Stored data
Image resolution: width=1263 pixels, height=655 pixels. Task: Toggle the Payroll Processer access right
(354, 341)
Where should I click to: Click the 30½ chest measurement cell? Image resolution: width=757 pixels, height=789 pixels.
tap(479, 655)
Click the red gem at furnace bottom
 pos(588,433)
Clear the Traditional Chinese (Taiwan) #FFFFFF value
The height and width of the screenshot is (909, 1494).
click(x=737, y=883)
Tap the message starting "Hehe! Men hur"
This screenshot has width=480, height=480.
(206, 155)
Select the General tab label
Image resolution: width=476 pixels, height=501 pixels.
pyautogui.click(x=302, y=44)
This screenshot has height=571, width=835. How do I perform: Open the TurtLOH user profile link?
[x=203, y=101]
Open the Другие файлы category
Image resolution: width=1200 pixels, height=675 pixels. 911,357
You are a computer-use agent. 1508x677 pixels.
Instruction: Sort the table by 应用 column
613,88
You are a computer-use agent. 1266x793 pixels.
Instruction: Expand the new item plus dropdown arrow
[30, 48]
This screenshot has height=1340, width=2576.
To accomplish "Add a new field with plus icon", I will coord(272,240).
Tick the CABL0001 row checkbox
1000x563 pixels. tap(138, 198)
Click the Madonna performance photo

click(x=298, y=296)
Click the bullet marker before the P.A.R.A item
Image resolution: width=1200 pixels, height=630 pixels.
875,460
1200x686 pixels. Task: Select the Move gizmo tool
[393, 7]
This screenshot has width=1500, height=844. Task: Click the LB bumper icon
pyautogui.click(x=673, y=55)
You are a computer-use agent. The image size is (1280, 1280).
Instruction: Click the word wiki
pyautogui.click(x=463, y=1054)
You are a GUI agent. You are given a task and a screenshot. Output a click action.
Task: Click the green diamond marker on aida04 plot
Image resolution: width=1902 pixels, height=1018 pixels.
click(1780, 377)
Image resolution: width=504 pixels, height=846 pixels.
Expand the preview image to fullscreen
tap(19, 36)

EXERCISE PROMPT - Check all the records above and select each line where the string "agent" is found.

ANSWER BOX -
You are a computer-use agent. 1508x677 pixels.
You are a computer-use agent. 1266x793 pixels.
You are a computer-use agent. The image size is (1280, 1280).
You are a GUI agent. You are given a task and a screenshot. Output a click action.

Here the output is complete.